* Provided text
The Chemistry of Love

Millions of romantics will tell you true love can happen to anyone, anytime. But life doesn’t always play out like a Katherine Heigl movie. “My friends tell me that Mr. Right is just around the corner,” says Zoe, 29. “But the older I get, the harder I find it to believe them. I wish there was something more than ‘fate’ to rely on when it comes to meeting the perfect partner.”

Well, Zoe’s prayers could be answered because according to recent research, love is a lot more methodical than we think.

“There are so many scientific things to consider about dating,” says scientist with a twist, Chris Krishna-Pillay. “Take physical beauty for example. It really is a numbers game. It’s all about symmetry, ratios and proportions. Biologically, you will often be drawn to someone with characteristics that are complementary to yours.”

So we’re drawn to people who look like us? That’s a good start, but what about sexual chemistry?

“Our hormones are often jumping around all over the place which means you can find someone attractive one day, and not the other,” explains Krishna-Pillay. “When women are ovulating they are drawn towards masculine men to provide the ‘seed’, but for the rest of their cycle women are generally more attracted to men with slightly more feminised facial features – perhaps those who are more likely to look after the children.

“If a friend tells me he asked a woman out on a date and got turned down, I tell him to go back in 10 days and try again. If he gets rejected again, then maybe it just wasn’t meant to be,” adds Krishna-Pillay.

Rebecca, 34, agrees that your hormones can have an effect on how attractive you find someone. On her first date with Josh, 39, she wasn’t “feeling it” at all. “I struck him off my dating list entirely because we didn’t connect on our first night together,” she says. “But he kept asking me out so I eventually said yes. The second date was great and eight years later, we’re happily married.”

So what does this mean for finding Mr. Right? “My best dating tip would be three-fold,” says Krishna-Pillay. “Listen to the other person, have as much fun as you both can and don’t forget ‘the spark’ that can happen anywhere, any time.”

* Rows contained in a dataset
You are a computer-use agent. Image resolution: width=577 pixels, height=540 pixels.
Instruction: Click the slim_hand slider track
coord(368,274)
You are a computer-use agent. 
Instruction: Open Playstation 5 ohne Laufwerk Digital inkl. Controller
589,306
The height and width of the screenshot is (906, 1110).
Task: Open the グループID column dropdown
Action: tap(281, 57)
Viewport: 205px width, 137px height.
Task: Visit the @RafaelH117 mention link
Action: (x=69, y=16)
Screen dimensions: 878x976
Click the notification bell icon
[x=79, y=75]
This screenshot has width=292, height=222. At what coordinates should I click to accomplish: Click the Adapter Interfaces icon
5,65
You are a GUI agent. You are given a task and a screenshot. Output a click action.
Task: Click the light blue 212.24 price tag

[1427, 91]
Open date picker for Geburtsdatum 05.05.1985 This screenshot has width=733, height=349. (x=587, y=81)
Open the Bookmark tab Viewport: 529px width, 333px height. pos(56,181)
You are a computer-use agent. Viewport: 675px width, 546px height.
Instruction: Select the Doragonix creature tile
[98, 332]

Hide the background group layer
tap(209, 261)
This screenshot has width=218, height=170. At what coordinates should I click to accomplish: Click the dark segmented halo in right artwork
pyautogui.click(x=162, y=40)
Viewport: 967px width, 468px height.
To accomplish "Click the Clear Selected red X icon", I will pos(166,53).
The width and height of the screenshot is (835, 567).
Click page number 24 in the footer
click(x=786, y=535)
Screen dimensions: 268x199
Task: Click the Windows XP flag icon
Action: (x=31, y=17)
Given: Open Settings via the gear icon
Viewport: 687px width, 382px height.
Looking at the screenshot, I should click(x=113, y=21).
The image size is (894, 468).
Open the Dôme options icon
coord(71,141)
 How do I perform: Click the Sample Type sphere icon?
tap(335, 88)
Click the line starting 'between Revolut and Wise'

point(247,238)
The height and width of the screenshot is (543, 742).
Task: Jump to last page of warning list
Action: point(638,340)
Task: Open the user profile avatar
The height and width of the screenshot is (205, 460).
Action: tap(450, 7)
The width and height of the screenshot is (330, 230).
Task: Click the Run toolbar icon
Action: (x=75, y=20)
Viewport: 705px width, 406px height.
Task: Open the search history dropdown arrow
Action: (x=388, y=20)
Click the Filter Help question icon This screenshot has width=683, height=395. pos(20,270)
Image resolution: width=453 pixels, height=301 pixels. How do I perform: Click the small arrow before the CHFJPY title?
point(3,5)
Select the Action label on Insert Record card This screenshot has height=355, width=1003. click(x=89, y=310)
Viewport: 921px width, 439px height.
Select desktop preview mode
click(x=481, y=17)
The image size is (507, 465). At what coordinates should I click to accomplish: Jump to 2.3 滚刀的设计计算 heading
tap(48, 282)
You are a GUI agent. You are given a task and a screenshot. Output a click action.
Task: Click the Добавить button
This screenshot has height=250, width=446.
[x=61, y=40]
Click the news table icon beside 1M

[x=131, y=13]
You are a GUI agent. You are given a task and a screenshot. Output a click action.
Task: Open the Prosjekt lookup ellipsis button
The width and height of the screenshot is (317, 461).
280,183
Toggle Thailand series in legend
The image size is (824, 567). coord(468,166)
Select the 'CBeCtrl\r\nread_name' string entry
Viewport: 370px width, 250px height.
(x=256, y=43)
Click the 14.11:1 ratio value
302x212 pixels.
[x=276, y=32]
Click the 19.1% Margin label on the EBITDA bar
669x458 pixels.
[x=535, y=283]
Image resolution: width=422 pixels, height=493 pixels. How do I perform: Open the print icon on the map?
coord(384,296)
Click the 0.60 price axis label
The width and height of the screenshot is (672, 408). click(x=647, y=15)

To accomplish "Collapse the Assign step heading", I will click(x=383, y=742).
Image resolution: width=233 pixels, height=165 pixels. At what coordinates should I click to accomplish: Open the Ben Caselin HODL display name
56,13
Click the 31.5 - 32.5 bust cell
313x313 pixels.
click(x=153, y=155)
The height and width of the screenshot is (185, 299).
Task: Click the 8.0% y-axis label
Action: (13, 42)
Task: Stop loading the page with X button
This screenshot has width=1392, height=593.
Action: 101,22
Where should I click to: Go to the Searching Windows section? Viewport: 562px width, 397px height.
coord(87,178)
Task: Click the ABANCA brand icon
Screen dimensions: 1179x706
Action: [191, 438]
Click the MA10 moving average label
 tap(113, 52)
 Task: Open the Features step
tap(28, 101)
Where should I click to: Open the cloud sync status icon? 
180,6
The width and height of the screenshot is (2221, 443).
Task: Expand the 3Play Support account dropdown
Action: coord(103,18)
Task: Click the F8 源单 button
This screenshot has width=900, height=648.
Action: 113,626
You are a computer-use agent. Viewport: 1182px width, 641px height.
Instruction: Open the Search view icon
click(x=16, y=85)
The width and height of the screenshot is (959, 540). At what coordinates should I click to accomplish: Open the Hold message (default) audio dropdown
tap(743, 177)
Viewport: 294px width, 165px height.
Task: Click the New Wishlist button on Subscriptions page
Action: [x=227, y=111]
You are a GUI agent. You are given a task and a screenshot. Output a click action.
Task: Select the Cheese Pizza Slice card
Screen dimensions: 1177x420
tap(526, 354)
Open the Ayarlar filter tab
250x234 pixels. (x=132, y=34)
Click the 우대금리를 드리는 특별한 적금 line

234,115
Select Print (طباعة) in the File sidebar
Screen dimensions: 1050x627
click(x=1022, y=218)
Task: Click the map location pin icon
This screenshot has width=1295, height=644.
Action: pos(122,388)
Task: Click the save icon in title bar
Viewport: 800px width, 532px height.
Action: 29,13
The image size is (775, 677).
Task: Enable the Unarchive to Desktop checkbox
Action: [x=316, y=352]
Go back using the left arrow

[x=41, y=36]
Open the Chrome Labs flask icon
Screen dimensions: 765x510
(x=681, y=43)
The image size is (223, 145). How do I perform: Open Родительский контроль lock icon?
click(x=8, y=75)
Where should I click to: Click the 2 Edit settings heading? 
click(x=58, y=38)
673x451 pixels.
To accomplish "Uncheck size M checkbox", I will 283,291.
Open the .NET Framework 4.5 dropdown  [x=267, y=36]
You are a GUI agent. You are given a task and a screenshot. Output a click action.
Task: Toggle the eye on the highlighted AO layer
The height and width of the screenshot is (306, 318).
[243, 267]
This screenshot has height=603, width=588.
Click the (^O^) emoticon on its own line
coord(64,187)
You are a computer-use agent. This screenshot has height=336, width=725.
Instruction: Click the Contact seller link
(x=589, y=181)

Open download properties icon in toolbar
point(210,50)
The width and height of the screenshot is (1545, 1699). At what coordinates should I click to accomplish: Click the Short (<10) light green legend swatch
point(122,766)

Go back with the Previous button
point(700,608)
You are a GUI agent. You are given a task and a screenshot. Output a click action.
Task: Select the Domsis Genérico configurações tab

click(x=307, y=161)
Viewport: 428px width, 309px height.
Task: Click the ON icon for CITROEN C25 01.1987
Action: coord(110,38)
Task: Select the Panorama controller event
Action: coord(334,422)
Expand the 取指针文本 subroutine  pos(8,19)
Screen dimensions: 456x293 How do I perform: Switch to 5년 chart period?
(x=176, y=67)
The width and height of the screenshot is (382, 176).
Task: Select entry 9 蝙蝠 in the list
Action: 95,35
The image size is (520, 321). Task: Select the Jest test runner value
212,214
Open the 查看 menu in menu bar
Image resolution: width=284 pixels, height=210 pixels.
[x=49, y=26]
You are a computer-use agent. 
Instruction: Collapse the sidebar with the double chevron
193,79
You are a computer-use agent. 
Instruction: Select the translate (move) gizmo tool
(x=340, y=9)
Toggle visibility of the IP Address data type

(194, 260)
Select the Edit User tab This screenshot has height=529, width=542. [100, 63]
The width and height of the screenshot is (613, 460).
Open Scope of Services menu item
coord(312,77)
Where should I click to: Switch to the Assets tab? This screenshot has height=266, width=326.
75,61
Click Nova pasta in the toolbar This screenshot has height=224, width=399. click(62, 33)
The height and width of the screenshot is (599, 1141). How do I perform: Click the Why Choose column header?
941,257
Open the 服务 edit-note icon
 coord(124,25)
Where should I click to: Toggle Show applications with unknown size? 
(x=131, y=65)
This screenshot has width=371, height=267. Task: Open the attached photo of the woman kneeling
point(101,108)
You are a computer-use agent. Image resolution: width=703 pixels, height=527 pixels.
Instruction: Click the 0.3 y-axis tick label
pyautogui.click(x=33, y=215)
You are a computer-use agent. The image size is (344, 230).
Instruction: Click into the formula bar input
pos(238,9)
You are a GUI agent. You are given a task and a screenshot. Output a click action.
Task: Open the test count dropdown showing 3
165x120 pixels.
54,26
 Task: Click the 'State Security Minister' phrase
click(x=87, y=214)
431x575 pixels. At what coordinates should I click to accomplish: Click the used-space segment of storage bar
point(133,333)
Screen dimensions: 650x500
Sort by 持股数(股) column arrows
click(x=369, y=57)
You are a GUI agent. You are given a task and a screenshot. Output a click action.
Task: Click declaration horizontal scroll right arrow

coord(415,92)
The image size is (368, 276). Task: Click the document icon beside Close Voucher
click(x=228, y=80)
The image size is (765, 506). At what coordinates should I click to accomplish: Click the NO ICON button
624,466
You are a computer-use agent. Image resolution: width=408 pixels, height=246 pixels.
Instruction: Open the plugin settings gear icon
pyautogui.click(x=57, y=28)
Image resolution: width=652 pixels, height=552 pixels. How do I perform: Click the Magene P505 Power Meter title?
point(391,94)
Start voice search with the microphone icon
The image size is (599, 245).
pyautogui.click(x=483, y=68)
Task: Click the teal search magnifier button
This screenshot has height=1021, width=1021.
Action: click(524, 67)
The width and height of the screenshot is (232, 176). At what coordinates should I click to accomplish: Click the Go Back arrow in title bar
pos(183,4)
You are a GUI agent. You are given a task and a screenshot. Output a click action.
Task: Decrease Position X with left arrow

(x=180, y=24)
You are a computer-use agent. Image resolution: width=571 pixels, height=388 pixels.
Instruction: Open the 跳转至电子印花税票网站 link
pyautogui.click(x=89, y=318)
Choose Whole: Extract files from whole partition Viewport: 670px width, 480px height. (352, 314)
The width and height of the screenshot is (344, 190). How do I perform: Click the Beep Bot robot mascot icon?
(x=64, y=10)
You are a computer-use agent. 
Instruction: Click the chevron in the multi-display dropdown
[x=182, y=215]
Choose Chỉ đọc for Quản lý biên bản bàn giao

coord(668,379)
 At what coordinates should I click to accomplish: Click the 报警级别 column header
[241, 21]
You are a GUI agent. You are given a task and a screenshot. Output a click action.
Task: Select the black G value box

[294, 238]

* Required action
Decide whether each statement agrees with the article on the chemistry of love, answering yes or no for each and quoting the deciding words from the article. (a) Krishna-Pillay tells a friend who was turned down to ask again after 10 days. (b) Rebecca felt a strong connection with Josh on their first date. (c) Krishna-Pillay describes his best dating tip as four-fold.

* Result for this exercise
(a) Yes: "I tell him to go back in 10 days and try again."
(b) No: "I struck him off my dating list entirely because we didn’t connect on our first night together"
(c) No: "My best dating tip would be three-fold"